It wasn’t long ago that I associated repulsive mounds of cash with the work of science teacher turned meth-mastermind Heisenberg in the fictional series Breaking Bad. Dirty money of course, poor Walter White had nowhere to wash it, instead filling a storage unit with the fruits of his precious labour in towering stacks of bills.
Nowadays, as I wade through the unfulfilling abyss of social media, wads upon wads of the normally elusive green dollar are paraded before me by the blissfully unaware and ignorant, far more regularly than should be deemed acceptable.
It’s sad what we consume but I must shamefully admit that I stumbled across James Cordon’s Carpool Karaoke in a recent YouTube meander to find a rap trio by the name of Migos flaunting $90,000 dollars in cash across the back seat of his car. I’m not familiar with their work but it would take me a long time to earn what they had Cordon counting out for them like a puppet on a string, all in the name of entertainment of course. I turned it off feeling sad.
Boxer turned celebrity clown, Floyd ‘Money’ Mayweather is another who regularly posts obscene masses of money atop the skin of an endangered species draped upon his ivory bed, again trying to impress his adorers. A fine role model, he places single bets upward of $100,000 dollars on halves of basketball, uploading his slip to the world whether it wins or loses as if the people can relate to it.
Some do of course, inspired by the money that Floyd can seemingly burn. But I’d like to think the majority look upon his behaviour and cringe, safe in the knowledge that should a time come where they’re bestowed such fortune, they’d actually use it for something good, or at the very least keep it hidden in a bank.
Maybe I’m just jealous, or mad, or both, but if I was to rock into my local pub with a clip of fifties making it rain of a Friday night, best case scenario would see me drinking alone. In fairness, what type of person would want to be caught dead with someone so horrifically removed from real life?
For some reason I thought golf was above all this, that our values were somehow held higher, but then there was Tiger and Phil.
“The Match”, set for Shadow Creek Golf Club in Las Vegas tomorrow pits two of golf’s greats, Tiger Woods and Phil Mickelson against each other in the name of, what?
Not golf anyway, or the direction in which the game has been aimed in recent years. In fact, it embodies the exact opposite of everything the sport has worked so hard to remove from its dark shadow. I was under the impression that golf was trending towards inclusivity, intent on making the game more accessible to the everyman.
A pay-per-view faceoff between two former foes, now phony friends, for a $9 million dollar cash bonanza benefiting just two doesn’t exactly fall in line with increasing participation numbers. Deciding on pay-per-view alone is alienating the vast majority of audiences that could do with seeing such a tussle. Or maybe those unable to afford a glimpse of this game of greed should count themselves fortunate, particularly given the embarrassingly rehearsed trade-off of poorly written insults that spewed from the pre-round press conference.

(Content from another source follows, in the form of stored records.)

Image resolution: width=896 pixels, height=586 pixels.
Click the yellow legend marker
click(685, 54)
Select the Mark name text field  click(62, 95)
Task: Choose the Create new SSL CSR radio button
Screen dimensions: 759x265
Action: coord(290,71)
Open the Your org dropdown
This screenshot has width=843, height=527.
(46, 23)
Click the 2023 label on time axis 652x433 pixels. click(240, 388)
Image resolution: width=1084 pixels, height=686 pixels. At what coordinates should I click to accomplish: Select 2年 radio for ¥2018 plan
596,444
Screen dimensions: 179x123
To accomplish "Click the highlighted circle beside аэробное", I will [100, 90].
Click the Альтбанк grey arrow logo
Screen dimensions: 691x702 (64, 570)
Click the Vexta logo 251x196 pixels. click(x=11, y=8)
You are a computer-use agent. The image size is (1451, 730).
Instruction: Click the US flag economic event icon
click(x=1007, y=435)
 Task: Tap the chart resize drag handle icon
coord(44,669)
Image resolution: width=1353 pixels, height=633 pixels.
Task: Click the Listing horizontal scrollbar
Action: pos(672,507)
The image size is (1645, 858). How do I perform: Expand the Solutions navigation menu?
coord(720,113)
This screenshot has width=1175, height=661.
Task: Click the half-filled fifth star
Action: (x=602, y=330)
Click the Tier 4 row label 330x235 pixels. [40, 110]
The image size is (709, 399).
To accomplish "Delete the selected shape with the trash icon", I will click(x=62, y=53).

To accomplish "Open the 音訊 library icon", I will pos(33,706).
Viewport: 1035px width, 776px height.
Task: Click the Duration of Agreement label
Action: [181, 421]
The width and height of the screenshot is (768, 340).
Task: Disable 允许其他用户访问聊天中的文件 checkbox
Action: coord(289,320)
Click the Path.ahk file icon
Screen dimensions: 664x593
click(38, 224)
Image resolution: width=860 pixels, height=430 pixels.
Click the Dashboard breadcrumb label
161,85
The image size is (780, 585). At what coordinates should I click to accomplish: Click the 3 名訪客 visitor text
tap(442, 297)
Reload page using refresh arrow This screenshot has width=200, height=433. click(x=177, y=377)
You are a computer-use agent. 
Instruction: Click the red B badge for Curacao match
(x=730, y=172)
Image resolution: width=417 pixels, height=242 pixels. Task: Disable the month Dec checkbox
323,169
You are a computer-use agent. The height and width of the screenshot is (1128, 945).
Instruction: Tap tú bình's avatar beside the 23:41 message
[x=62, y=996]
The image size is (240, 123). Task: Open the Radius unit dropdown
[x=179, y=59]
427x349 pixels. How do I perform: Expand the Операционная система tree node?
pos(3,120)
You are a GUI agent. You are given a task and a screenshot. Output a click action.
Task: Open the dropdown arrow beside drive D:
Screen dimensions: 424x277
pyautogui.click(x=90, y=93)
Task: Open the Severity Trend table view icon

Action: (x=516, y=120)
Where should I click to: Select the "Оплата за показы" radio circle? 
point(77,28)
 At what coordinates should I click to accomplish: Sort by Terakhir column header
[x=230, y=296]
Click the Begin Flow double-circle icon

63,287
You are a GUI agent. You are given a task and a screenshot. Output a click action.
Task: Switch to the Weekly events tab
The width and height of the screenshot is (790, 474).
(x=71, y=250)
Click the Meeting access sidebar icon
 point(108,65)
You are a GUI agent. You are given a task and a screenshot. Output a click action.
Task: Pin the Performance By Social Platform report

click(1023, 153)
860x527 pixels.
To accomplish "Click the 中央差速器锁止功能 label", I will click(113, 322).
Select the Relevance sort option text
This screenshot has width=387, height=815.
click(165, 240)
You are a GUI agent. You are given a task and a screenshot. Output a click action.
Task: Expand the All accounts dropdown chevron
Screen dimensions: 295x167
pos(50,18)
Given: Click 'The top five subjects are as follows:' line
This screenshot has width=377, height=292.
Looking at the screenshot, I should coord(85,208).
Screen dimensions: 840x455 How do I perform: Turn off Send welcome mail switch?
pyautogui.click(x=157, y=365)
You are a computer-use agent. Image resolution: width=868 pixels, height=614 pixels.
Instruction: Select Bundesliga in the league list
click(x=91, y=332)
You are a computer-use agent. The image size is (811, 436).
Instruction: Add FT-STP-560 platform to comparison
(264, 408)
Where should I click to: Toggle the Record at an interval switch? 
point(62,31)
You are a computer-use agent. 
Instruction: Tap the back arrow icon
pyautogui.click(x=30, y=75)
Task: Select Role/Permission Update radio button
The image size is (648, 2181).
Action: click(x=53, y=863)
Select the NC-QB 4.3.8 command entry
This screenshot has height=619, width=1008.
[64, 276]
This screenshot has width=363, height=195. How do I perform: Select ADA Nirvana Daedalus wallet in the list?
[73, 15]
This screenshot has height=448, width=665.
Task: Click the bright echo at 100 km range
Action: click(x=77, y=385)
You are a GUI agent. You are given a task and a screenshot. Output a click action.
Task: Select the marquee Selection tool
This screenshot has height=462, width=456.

Granted, at least the side bets are going to a worthy cause but does betting $200,000 on the outcome of a single hole of golf represent anything you’d want to support. Surely we could do away with the heinous peacocking of two grown men comparing shaft sizes and instead put the whole pot towards the causes deemed most in need – nominated by two heroic fundraisers clearly not short of a penny. After all, what could be more fulfilling for two athletes, graced with talent that’s earned them enough money to last a thousand lifetimes already, than raising $9million dollars in unison for those far less fortunate, on Thanksgiving of all days to boot.
Instead, I woke up to a picture of the pair of them standing proud behind a pile of money that meant little to their existence, expecting me to smile.
I for one, won’t be lining their pockets any further.